O Programa Unibanco Ecologia dá dinheiro para pequenos projetos ambientais de maneira simples e completamente desburocratizada. Assim, vai ajudando a mudar a cara do Brasil.

Por Da Redação Atualizado em 31 out 2016, 19h06 - Publicado em 31 Maio 2002, 22h00

Denis Russo Burgierman, de Belo Horizonte, MG

Entre as atividades do Unibanco, não está a proteção de florestas, ou a salvação de espécies da extinção. “O banco entende é de dinheiro”, diz a publicitária Juliana Mayrink, que trabalha no Programa Unibanco Ecologia. Sorte. Afinal, gente que entende de dinheiro é coisa rara no mundo dos ambientalistas, geralmente freqüentado por pessoas cheias de boas intenções, mas pouco afeitas a cifrões. Por colocar dinheiro e conhecimento sobre dinheiro a serviço dessas boas intenções, o Unibanco Ecologia, um programa de patrocínio para projetos ambientais, mereceu o prêmio de melhor empresa da categoria Comunidades do Prêmio Super Ecologia 2002.

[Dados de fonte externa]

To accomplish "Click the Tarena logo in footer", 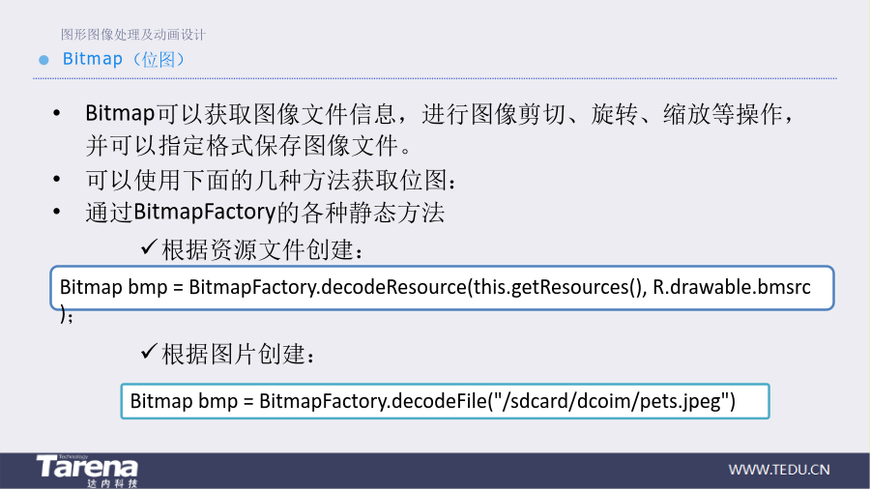I will [x=87, y=471].
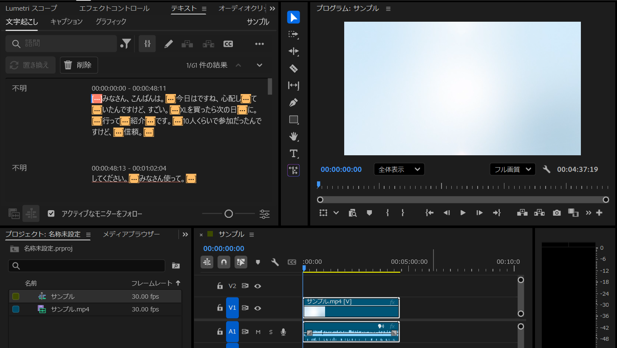Mute the A1 audio track
This screenshot has width=617, height=348.
pos(258,332)
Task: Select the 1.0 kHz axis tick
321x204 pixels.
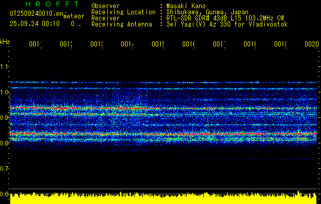Action: (5, 92)
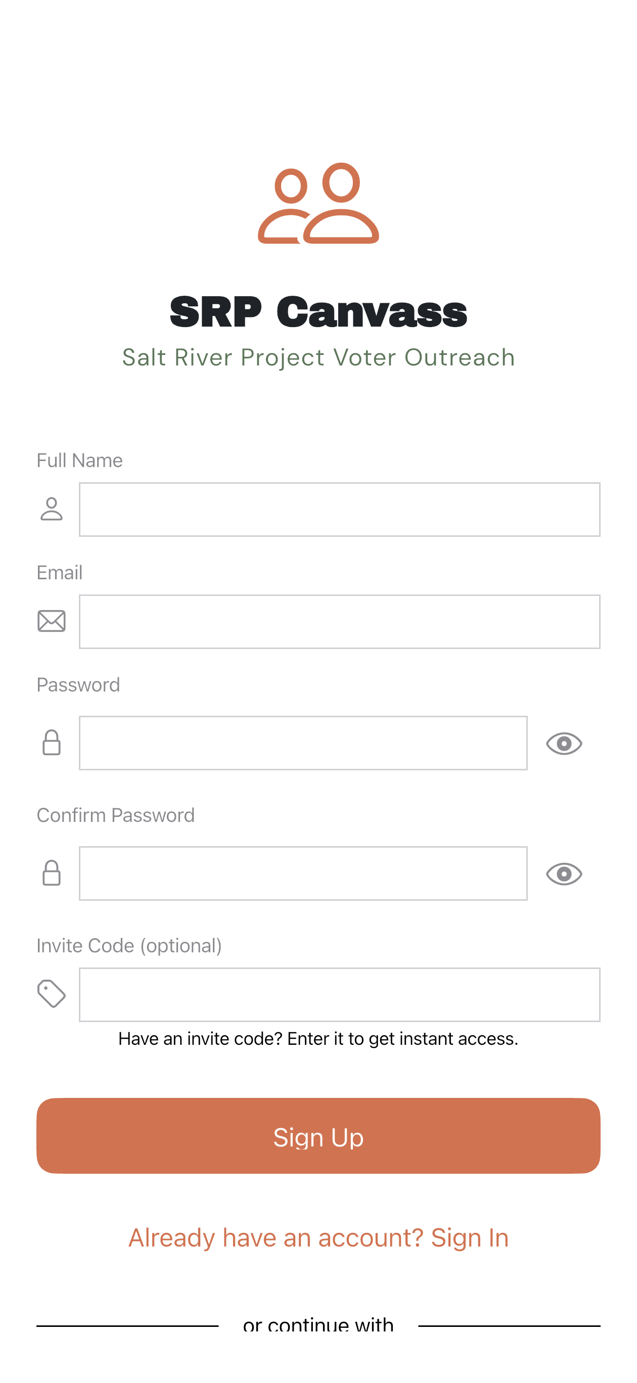Click the padlock icon beside Confirm Password field
This screenshot has height=1383, width=637.
point(52,874)
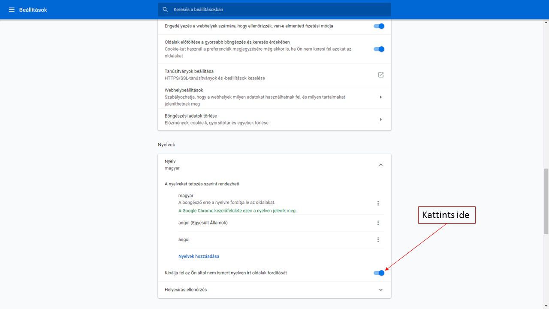
Task: Open Tanúsítványok beállítása row
Action: (257, 75)
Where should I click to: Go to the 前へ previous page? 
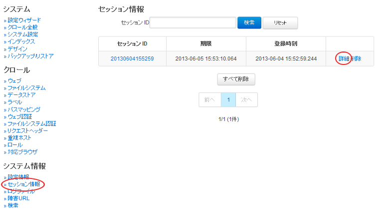point(209,100)
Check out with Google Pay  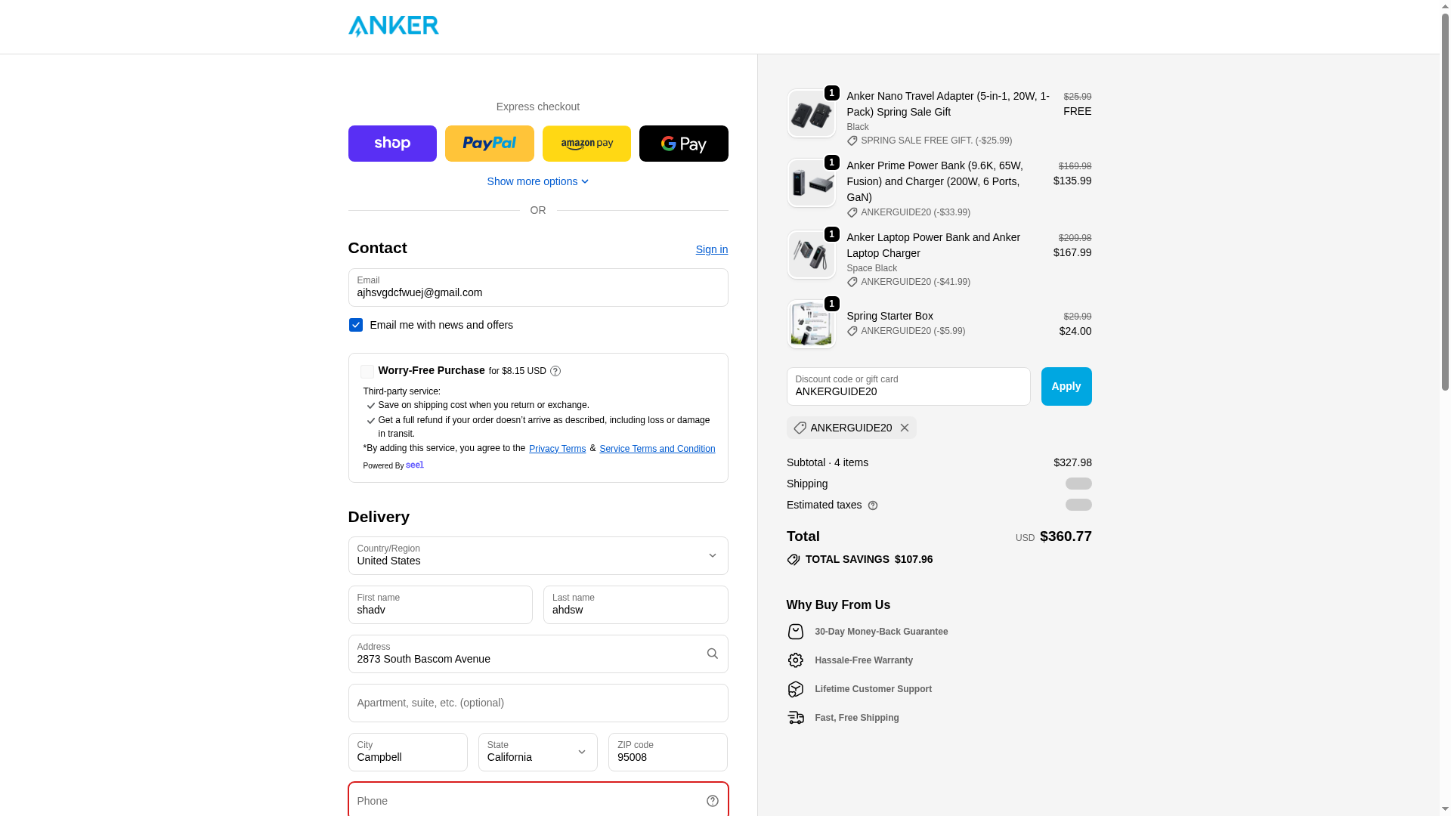click(x=683, y=144)
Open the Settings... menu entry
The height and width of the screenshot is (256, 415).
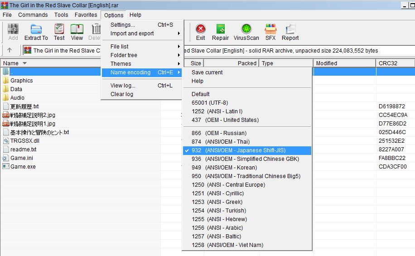click(123, 25)
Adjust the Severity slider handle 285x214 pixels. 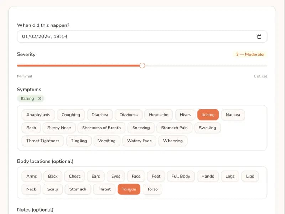click(x=142, y=66)
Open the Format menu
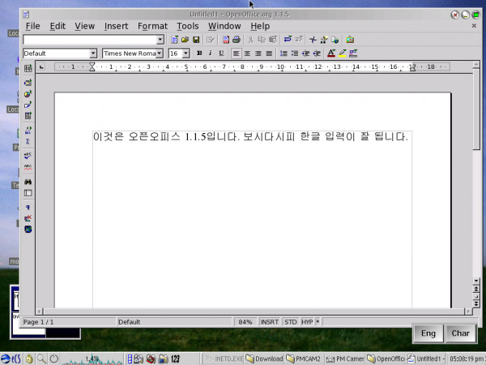This screenshot has width=486, height=365. click(x=152, y=26)
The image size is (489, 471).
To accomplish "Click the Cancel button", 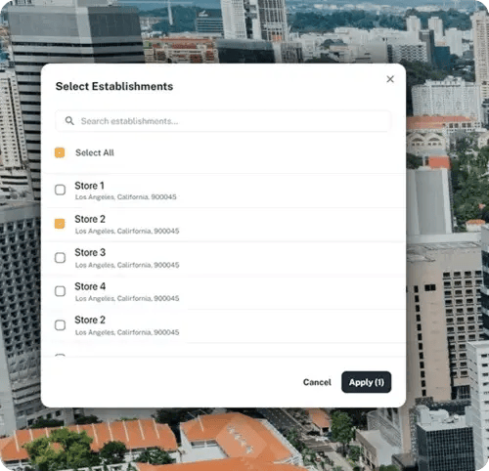I will pyautogui.click(x=317, y=382).
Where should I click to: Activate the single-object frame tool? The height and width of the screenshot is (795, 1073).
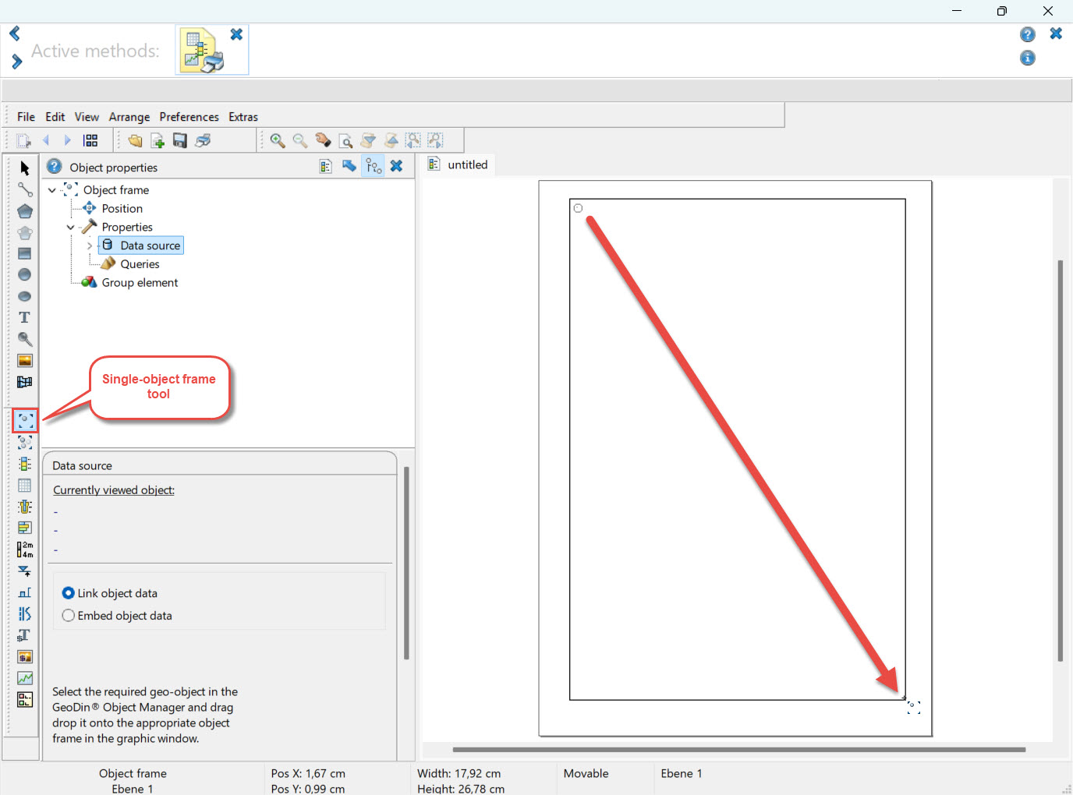25,421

A maior virtude do projeto é sua extrema simplicidade. Para receber as doações – em geral valores relativamente pequenos, de 30 000 a 40 000 reais, vez ou outra chegando até 100 000 – tudo o que a entidade ambientalista tem que fazer é ir à agência do Unibanco mais próxima e conversar com o gerente. É ele que vai encaminhar o pedido à sede do Unibanco Ecologia, em São Paulo. Não precisa preencher ficha, escrever projeto nem fazer reuniões em outras cidades. “Com esse esquema, há uma enorme proximidade entre o banco e o projeto”, diz Sandra Martinelli, diretora de marketing do Unibanco e responsável pelo programa há dez anos.

Algo como dez pedidos de doação chegam a São Paulo por mês, quase todos de entidades pequenas e sem recursos. Todos são analisados e um ou dois são aprovados e recebem um ano de patrocínio. O banco então faz suas sugestões, mas é a entidade que decide como trabalhar. Em geral, uma ONG de renome é envolvida no projeto, para prestar assessoria.

O Unibanco Ecologia foi criado há 11 anos, em meio à euforia ecológica causada pela proximidade da Rio-92. De lá para cá, foram 261 projetos apoiados em 134 municípios e 8 milhões de reais desembolsados. O programa tem quatro frentes: projetos de educação ambiental, construção de viveiros de mudas de espécies nativas, coletas seletiva de lixo e projetos especiais, como campanhas “praia limpa” e adoções de áreas verdes. Em 11 anos, 1 milhão de pessoas passaram pelos projetos de educação ambiental, 35 milhões de mudas foram produzidas e 500 toneladas de lixo reciclável recolhidas com o dinheiro do Unibanco Ecologia.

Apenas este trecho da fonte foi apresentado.